Manlio Dinucci
3 avril 2018
La Commission européenne a présenté le 28 mars le Plan d’action sur la mobilité militaire, “En facilitant la mobilité militaire à l’intérieur de l’Ue -explique la représentante des affaires étrangères de l’Union, Federica Mogherini- nous pouvons réagir plus efficacement quand surgissent les défis”. Même si elle ne le dit pas, évidente est la référence à l’”agression russe”.
Le Plan d’action a été réalisé non pas par l’Ue, mais par le Pentagone et par l’Otan. En 2015, le général Ben Hodges, commandant des force terrestres étasuniennes en Europe (U.S. Army Europe), a requis l’institution d’ “un Espace Schengen militaire” afin que les forces USA, pour faire face à “l’agression russe”, puissent se déplacer avec la plus grande rapidité d’un pays européen à l’autre, sans être ralenties par des règlements nationaux et des procédures douanières. Cette requête a été faite précisément par l’Otan : le Conseil Atlantique-Nord, réuni le 8 novembre 2017 au niveau de ministres de la Défense, a demandé officiellement à l’Union européenne d’”appliquer des législa-tions nationales qui facilitent le passage de forces militaires à travers les frontières” et, en même temps, d’ ”améliorer les infrastructures civiles de façon à les adapter aux exigences militaires”.
Le 15 février 2018, le Conseil Atlantique-Nord au niveau de ministres de la Défense a annoncé la constitution d’un nouveau Commandement logistique Otan pour “améliorer le mouvement en Eu-rope de troupes et équipements essentiels à la défense”.
À peine plus d’un mois après, l’Union européenne a présenté le Plan d’action sur la mobilité mili-taire, qui répond exactement aux requêtes établies par le Pentagone et par l’Otan.

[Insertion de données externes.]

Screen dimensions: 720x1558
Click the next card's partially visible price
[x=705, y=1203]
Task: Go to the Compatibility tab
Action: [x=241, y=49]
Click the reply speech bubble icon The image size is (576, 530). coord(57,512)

Il prévoit de “simplifier les formalités douanières pour les opérations militaires et le transport de marchandises dangereuses de type militaire”.
Ainsi se prépare “l’Espace Schengen militaire”, avec la différence que ce ne sont pas des personnes qui circulent librement mais des chars d’assaut. Mais déplacer des blindés et autres véhicules militaires sur route et sur voie ferrée n’est pas la même chose qu’y faire circuler des véhicules et trains normaux. On doit pour cela supprimer “les actuelles barrières à la mobilité militaire”, en modifiant “les infrastructures non adaptées au poids et aux dimensions des engins militaires, no-tamment ponts et voies ferrées présentant une insuffisante capacité de charge”. Par exemple, si un pont n’est pas en mesure de supporter le poids d’une colonne de blindés, il devra être renforcé ou reconstruit.

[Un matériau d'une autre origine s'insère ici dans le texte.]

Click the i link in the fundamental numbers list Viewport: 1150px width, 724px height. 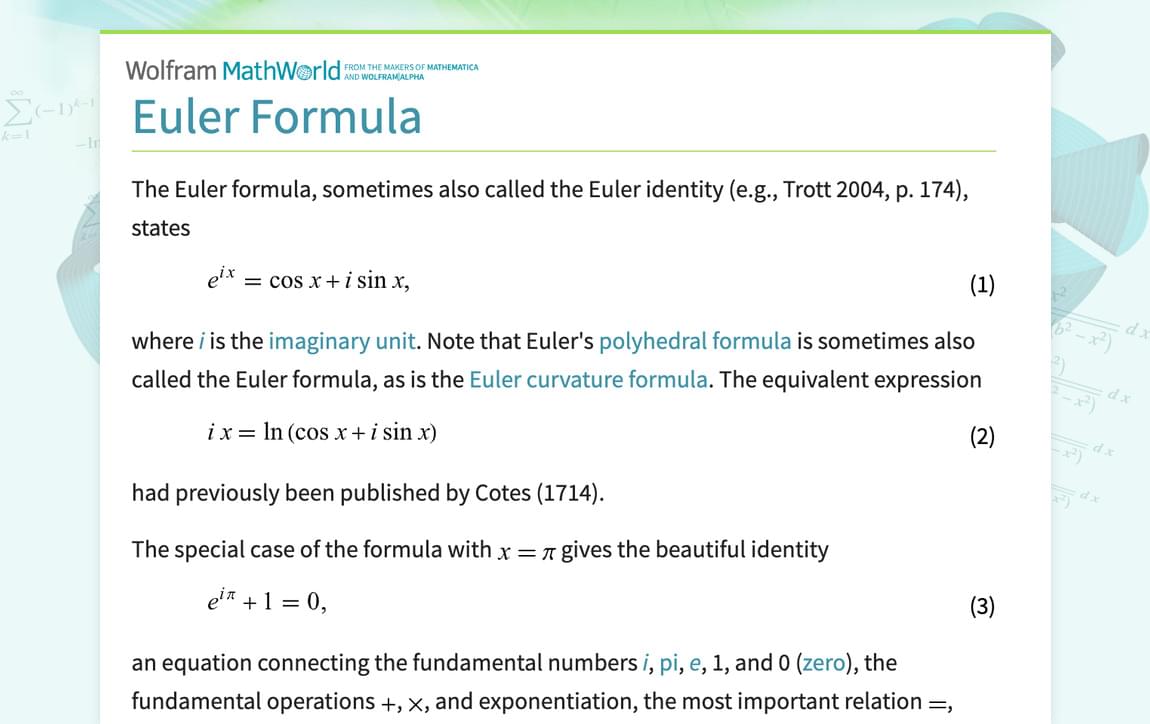click(644, 663)
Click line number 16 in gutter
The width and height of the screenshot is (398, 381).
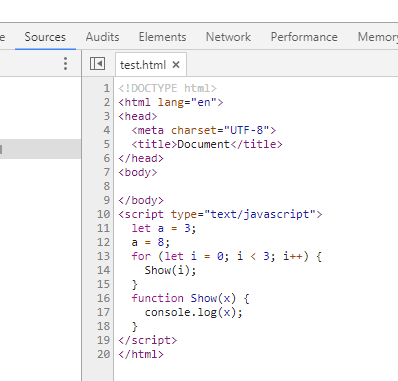pos(103,298)
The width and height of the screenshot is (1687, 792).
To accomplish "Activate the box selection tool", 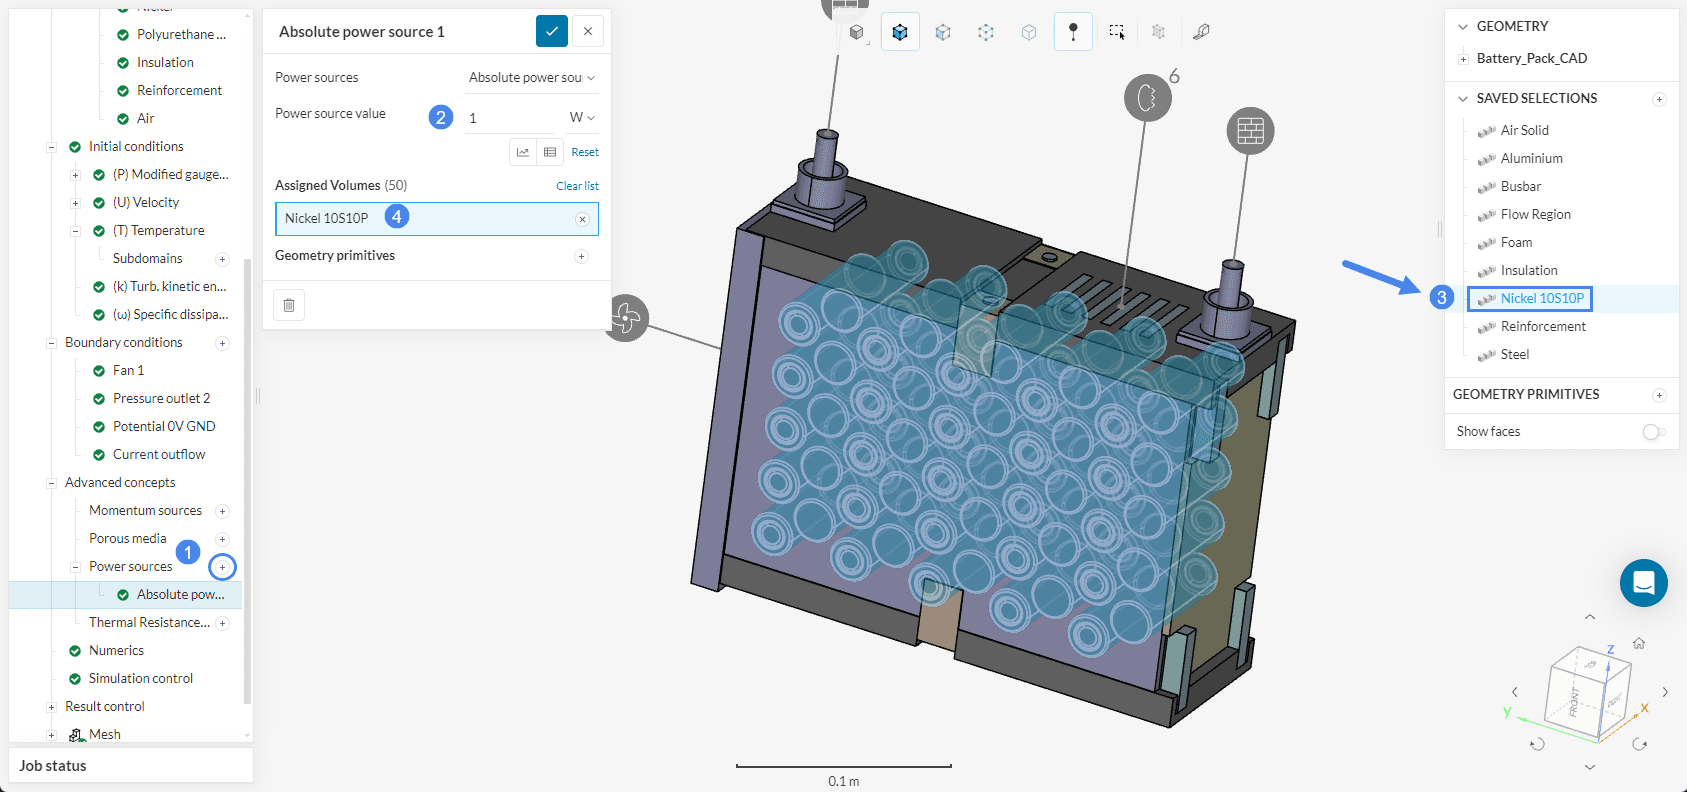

La Commission européenne “identifiera les parties du réseau trans-européen des transports adap-tées au transport militaire, en établissant les modifications nécessaires”. Celles-ci devront être ef-fectuées le long de dizaines de milliers de kilomètres du réseau routier et ferroviaire. Cela demande-ra une énorme dépense à charge des pays membres, avec une “possible contribution financière Ue pour ces opérations”. Ce sera de toutes façons toujours nous, citoyens européens, qui paierons ces “grandes oeuvres”, inutiles pour des usages civils, avec de conséquentes coupes dans les dépenses sociales et les investissements en oeuvres d’utilité publique.
En Italie, où se raréfient les fonds pour la reconstruction des zones sinistrées par les tremblements de terre, on devra dépenser des milliards d’euros pour reconstruire des infrastructures adaptées à la mobilité militaire. Les 27 pays de l’Ue, dont 21 appartiennent à l’Otan, sont maintenant appelés à examiner le Plan. L’Italie aurait donc la possibilité de le rejeter. Ce qui cependant signifierait, pour le prochain gouvernement, s’opposer non seulement à l’Ue mais à l’Otan sous commandement USA, en commençant à se détacher de la stratégie qui, avec l’invention de la menace russe, prépare la guerre, véritable celle-là, contre la Russie.
Ce serait une décision politique fondamentale pour notre pays mais, étant donnée la sujétion aux USA, elle reste dans le domaine de la politique-fiction.